Membrane keyboards are different (different type of contact and the actual contact action is slower) so are not affected by switch contact bounce to the same degree.
Also the problem of contact bounce appears to get worse over time, or with lack of use (but this is opinion I don't have any evidence to back this up). Part of this may well be contamination and dirt on the switch contacts.
With keyboards, the software (firmware) will have a switch contact de-bounce routine. But of course the firmware for the Zeddy was written for the membrane keyboard, and when Memotech made their keyboards, the switches were nice and new. So there was either no problems, or keys repeating were less frequent than now maybe?

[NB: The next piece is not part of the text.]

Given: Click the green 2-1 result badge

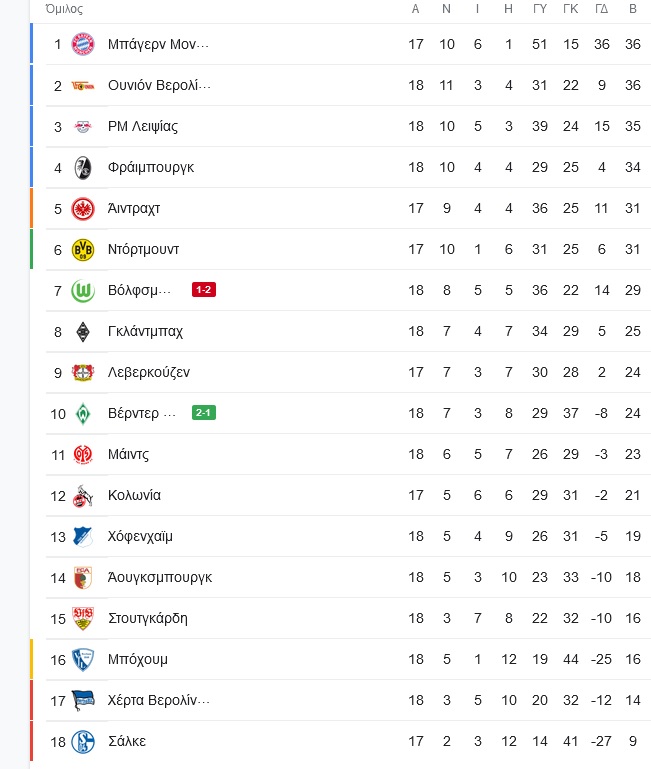Looking at the screenshot, I should coord(204,413).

Not having a Memotech keyboard back then I have to ask for the help here, as I can only guess

It should be possible to write a better keyboard scanning routine that can compensate for the contact bounce, that should work with most (if not all) keyboards.
Now buffers:
The term buffer has two completely different meanings when used with electronics and computing.

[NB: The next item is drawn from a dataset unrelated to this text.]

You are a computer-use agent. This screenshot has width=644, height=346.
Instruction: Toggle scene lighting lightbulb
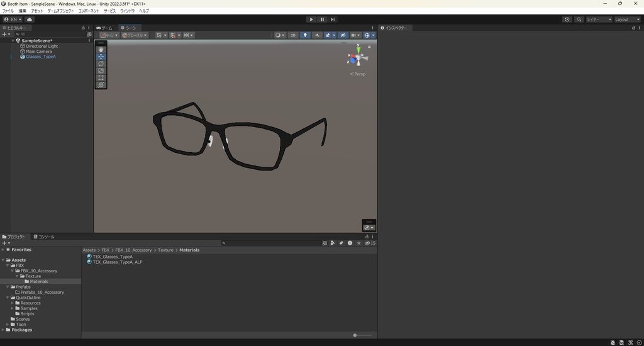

1st - to act as a temporary store for queued data (what software "people" first think of),
2nd - to isolate, amplify or boost a signal, for example the transistor used in composite video modifications is a buffer (what electronic hardware "people" first think of).
When Memotech describe their keyboard interface as a keyboard buffer, it is the 2nd of the definitions that they mean, because inside there is a logic chip that isolates and boosts the signals between the Zeddy board and the external keyboard.